▶ PROBLEM DESCRIPTION
Convert the records, starting at the line containing "Select the OpenXR Project Validation tab" and ending at the end of the records, into a two-column CSV with the columns instruction and action. Give one row per record, with its text and its answer each in a single quoted field, replace line breaks with spaces, and omit the pictures.

▶ AVAILABLE RECORDS
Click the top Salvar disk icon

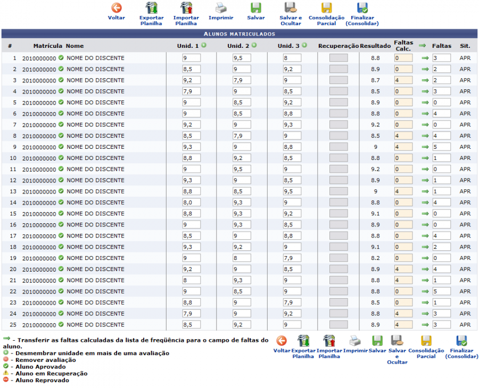pyautogui.click(x=256, y=8)
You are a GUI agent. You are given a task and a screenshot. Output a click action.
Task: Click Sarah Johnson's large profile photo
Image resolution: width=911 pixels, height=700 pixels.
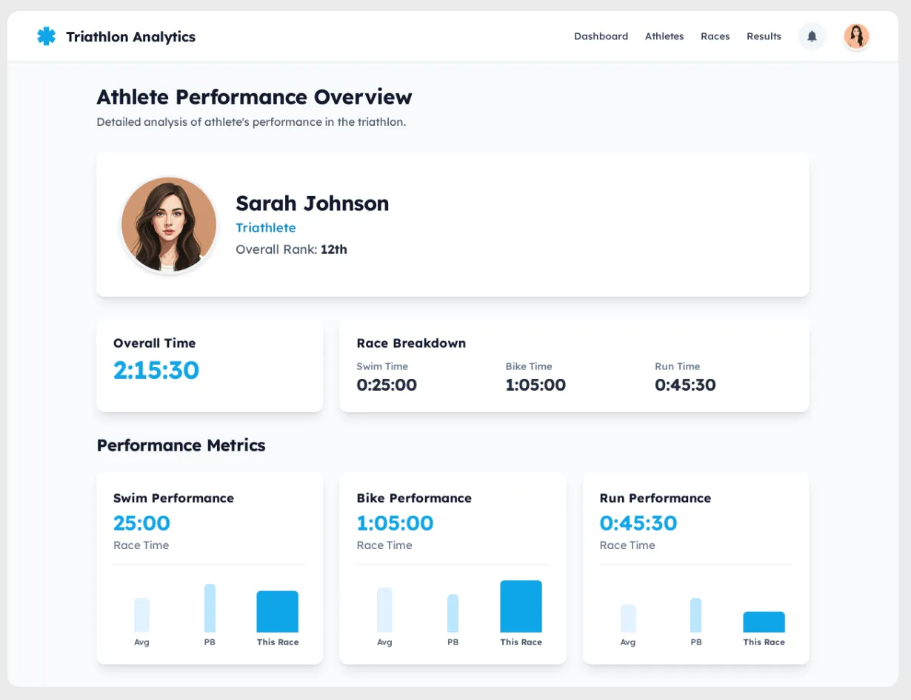point(169,225)
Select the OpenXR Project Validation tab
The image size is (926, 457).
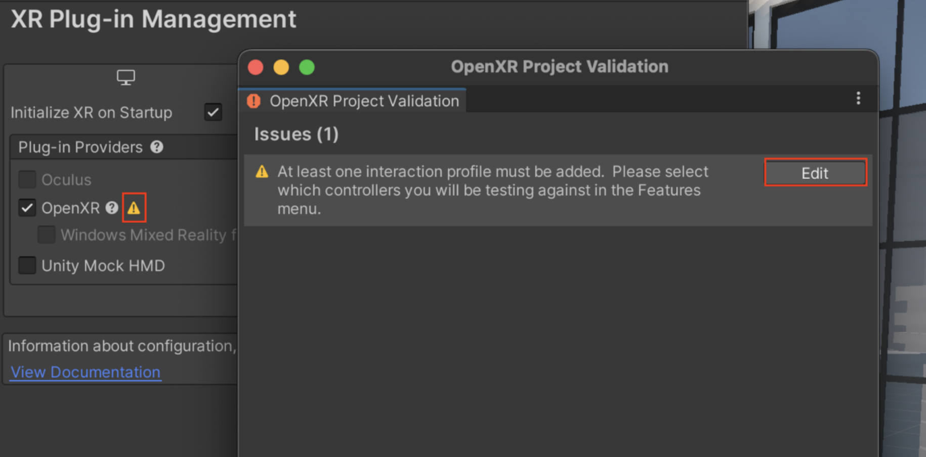click(364, 101)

▶ SOLUTION TO THE EXERCISE
instruction,action
"Select the OpenXR Project Validation tab The image size is (926, 457).","click(364, 101)"